Yes correct time on press and pressure. Not exactly sure if it was whole run of shirts yet (about 85% sure it was). People did not wash some of them and wearing them for a gathering tomorrow. But so far whoever washed them is experiencing this issue.
Only had them stored for about 2 weeks tops.


----------



## Slinky3 (Nov 12, 2012)

BroJames said:


> what is your heat and time setting?
> 
> Did you have any good press before?


375% temp.
with 5-10sec pre-heat.
and 10-12 second application.

With this run of plastisols as of right now I am about 80-85% after washing this happens. (the rest of shirts have not been washed yet).


----------



## GHEENEE1 (Jan 8, 2007)

Are these shirts preshrunk? Try pressing onto a preshrunk shirt. I only use preshrunk and haven't had this issue with plastisol transfers.


----------



## Slinky3 (Nov 12, 2012)

GHEENEE1 said:


> Are these shirts preshrunk? Try pressing onto a preshrunk shirt. I only use preshrunk and haven't had this issue with plastisol transfers.


The shirts are the American Apparel 2001
Here is the link:
American Apparel - Fine Jersey Short Sleeve T-Shirt

The other shirt I tested was a Royal Apparel
(their site is having problems so cannot link to it at the moment, but it is very similar to the American Apparel 2001)


----------



## iamchu15 (Jan 29, 2013)

Try higher heat and more time. I do that at times and alsi give a postpress. I think humidity can make the trsnfers not work properly. As for stretching, isnt platisol streachable?


----------



## Slinky3 (Nov 12, 2012)

iamchu15 said:


> Try higher heat and more time. I do that at times and alsi give a postpress. I think humidity can make the trsnfers not work properly. As for stretching, isnt platisol streachable?

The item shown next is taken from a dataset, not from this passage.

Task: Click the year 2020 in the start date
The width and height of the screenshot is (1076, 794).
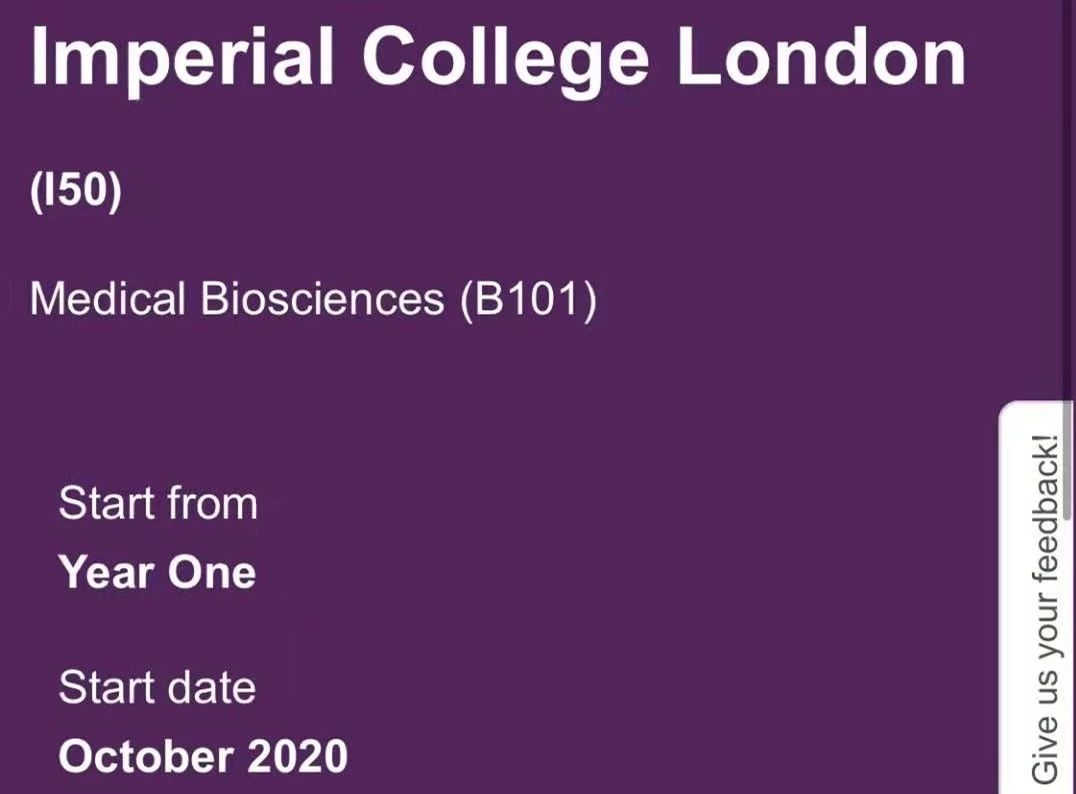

I do have one more plastisol transfer left over, i will probably test it out this weekend. 
Probably with higher heat, maybe longer pre press or double pre press. Maybe on different shirt. 
I thought plastisols streteched also, and I thought the American Apparel 2001 was one of the most popular high end shirts, and many people said it did not shrink a lot compared to others.


----------



## Slinky3 (Nov 12, 2012)

UPDATE: I wore the shirt tonight, and when I came home I wanted to see if I could peel the plastisol off, b/c it looked and kind of felt like you could, but did not want to test before b/c I had to wear it tonight.

So anyways I tried to peel it, and yes it came right off, very very easily, did not even have to pick at it a ton or try very hard to peel it off. It came off pretty smoothly and easily.


----------



## dokus (Sep 2, 2013)

Did you manage to solve this problem? I'm experiencing the exact same thing with some of my transfers at the moment... Temperature & pressure should be ok, every shirt is prepressed, had it both on Bella+Canvas triblend shirts & Polly-cotton fleece sweaters, also with different batches of transfers.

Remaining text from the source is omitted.